--- INPUT RECORDS Enclosed Below ---

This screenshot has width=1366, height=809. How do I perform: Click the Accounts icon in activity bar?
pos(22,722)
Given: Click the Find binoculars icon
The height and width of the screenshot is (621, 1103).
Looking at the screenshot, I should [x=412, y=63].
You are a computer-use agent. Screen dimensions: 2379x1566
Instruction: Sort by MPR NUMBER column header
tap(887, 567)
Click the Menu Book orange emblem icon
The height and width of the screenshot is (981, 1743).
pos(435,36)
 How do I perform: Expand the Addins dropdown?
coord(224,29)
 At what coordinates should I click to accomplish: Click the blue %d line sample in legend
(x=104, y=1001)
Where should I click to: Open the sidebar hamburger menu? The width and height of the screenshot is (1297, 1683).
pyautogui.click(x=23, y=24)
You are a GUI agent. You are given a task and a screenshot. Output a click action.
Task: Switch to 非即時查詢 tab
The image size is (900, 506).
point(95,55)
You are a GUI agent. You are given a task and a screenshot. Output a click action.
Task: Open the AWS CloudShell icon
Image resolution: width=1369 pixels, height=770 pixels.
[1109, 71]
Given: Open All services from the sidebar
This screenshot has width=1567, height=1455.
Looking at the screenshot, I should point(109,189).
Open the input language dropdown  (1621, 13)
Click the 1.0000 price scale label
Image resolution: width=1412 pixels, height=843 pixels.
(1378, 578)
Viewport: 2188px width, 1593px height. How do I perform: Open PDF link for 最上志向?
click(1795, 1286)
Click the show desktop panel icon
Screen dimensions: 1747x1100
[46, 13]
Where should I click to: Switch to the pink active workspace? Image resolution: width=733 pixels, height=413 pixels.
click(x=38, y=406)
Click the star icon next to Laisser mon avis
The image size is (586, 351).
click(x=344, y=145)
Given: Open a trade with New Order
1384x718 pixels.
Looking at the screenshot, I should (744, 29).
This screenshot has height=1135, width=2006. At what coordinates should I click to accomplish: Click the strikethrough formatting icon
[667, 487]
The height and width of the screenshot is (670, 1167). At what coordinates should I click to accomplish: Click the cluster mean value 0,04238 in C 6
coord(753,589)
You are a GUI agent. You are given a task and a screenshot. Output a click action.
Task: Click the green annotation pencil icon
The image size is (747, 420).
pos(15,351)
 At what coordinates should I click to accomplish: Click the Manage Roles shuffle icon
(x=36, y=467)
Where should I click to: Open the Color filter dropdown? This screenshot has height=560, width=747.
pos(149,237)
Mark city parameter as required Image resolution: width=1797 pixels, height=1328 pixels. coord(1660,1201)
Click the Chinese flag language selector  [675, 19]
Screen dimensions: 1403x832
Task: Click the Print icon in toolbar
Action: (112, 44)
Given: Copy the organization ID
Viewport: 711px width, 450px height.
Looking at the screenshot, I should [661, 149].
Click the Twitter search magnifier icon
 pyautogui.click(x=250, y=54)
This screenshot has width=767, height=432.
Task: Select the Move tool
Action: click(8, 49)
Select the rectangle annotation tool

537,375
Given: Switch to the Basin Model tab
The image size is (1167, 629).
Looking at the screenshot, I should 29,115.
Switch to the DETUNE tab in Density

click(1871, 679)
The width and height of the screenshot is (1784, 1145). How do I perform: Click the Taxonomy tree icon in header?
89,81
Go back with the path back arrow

--- End of Enclosed INPUT RECORDS ---

THE TASK. In the listing above, find the line with "Click the star icon next to Laisser mon avis" and the line with "Given: Copy the organization ID"; output exactly those lines and all lines between them.

ANSWER AREA.
Click the star icon next to Laisser mon avis
The image size is (586, 351).
click(x=344, y=145)
Given: Open a trade with New Order
1384x718 pixels.
Looking at the screenshot, I should (744, 29).
This screenshot has height=1135, width=2006. At what coordinates should I click to accomplish: Click the strikethrough formatting icon
[667, 487]
The height and width of the screenshot is (670, 1167). At what coordinates should I click to accomplish: Click the cluster mean value 0,04238 in C 6
coord(753,589)
You are a GUI agent. You are given a task and a screenshot. Output a click action.
Task: Click the green annotation pencil icon
The image size is (747, 420).
pos(15,351)
 At what coordinates should I click to accomplish: Click the Manage Roles shuffle icon
(x=36, y=467)
Where should I click to: Open the Color filter dropdown? This screenshot has height=560, width=747.
pos(149,237)
Mark city parameter as required Image resolution: width=1797 pixels, height=1328 pixels. coord(1660,1201)
Click the Chinese flag language selector  [675, 19]
Screen dimensions: 1403x832
Task: Click the Print icon in toolbar
Action: (112, 44)
Given: Copy the organization ID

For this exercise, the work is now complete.